Strata of "Secondary rock", Lyme Regis




The Deluge subsides, thought in early geology to be responsible for the formation of sediments, with only traces of the Antediluvian world. Thomas Cole, 1829


Early scientific attempts at reconstructing the history of the Earth were founded on the biblical narrative and thus used the term Antediluvian to refer to a period understood to be essentially similar to the biblical one.[6] Early scientific interpretation of the biblical narrative divided the Antediluvian into sub-periods based on the six days of Creation:


  • Pre-Adamitic (the first 5 days, Gen 1:1 to Gen 2:3)
    • Primary (the formation of the physical universe and the earth)

    • Secondary (creation of plants and animals)


  • Adamitic (or Tertiary, from the Creation of man to the Great Flood; Gen 2:5 to Gen 7.8), corresponding to St. Augustine's First Age of his Six Ages of the World[7]

Prior to the 19th century, rock was classified into three main types: primary or primitive (igneous and metamorphic rock), secondary (sedimentary rock) and tertiary (sediments). The primary rocks (like granite and gneiss) are void of fossils and were thought to be associated with the very creation of the world in the primary Pre-Adamitic period. The secondary rocks, often containing copious fossils, though human remains had not been found, were thought to have been laid down in the secondary Pre-Adamitic period. The Tertiary rocks (sediments) were thought to have been put down after Creation and possibly in connection to a flood event, and were thus associated with the Adamitic period.[8] The Post-Flood period was termed the Quaternary, a name still in use in geology.

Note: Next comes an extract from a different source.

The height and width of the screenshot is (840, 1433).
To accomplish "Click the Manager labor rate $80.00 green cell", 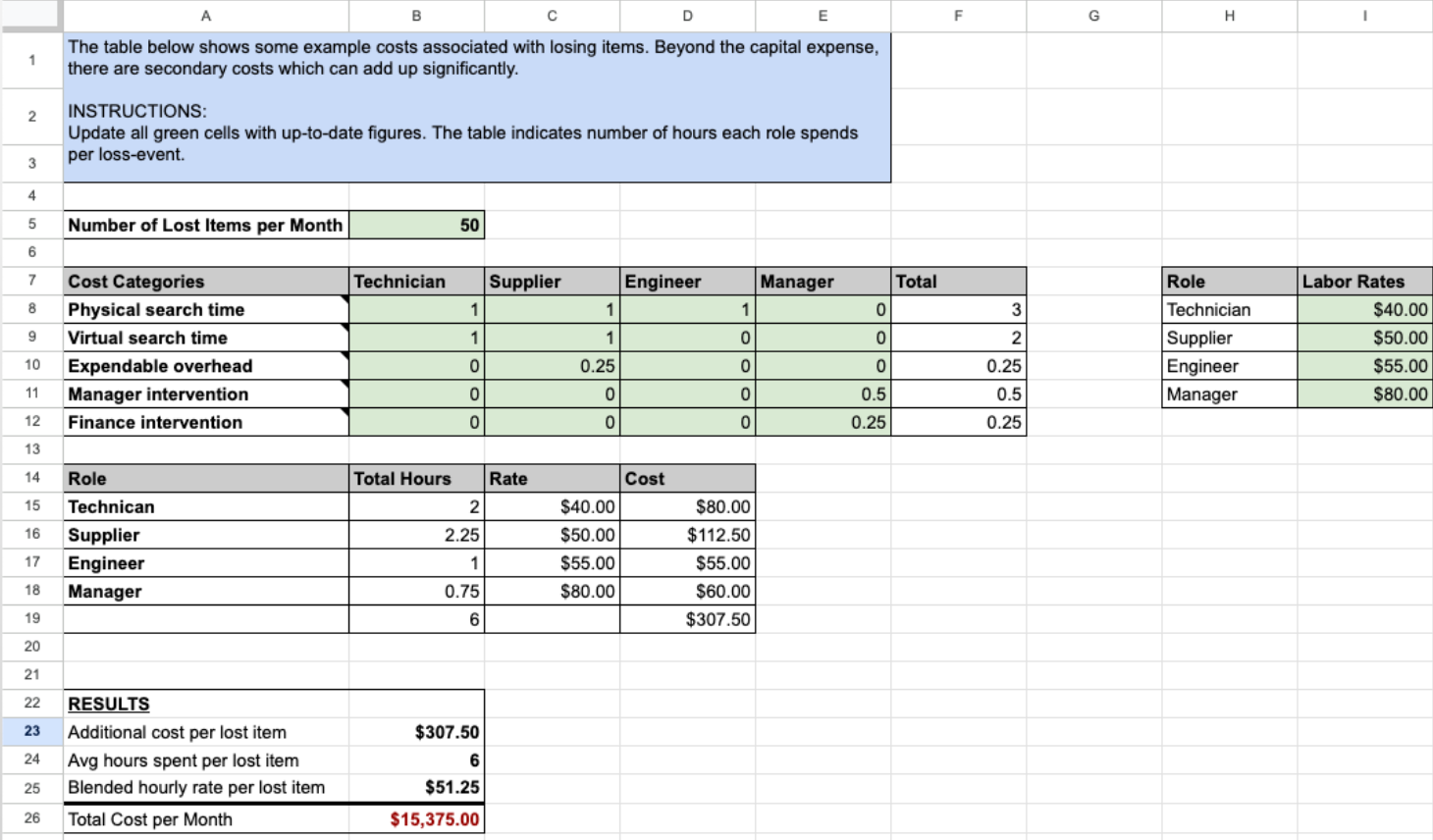I will (1364, 394).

As mapping of the geological strata progressed in the early decades of the 19th century, the estimated lengths of the various sub-periods were greatly increased. The fossil rich Secondary Pre-Adamitic period was divided up into the Coal period, the Lias and the Chalk period, later expanded into the now-familiar geologic time scale of the Phanerozoic.[6] The term Antediluvian was used in natural science well into the 19th century and lingered in popular imagination despite increasingly detailed stratigraphy mapping the Earth's past, and was often used for the Pleistocene period, where humans existed alongside now extinct megafauna.[6]



The Antediluvian world



Creationist interpretation





Garden of Eden by Thomas Cole, 1828. The lush vegetation and foggy atmosphere are typical of biblical interpretation of the Antediluvian period.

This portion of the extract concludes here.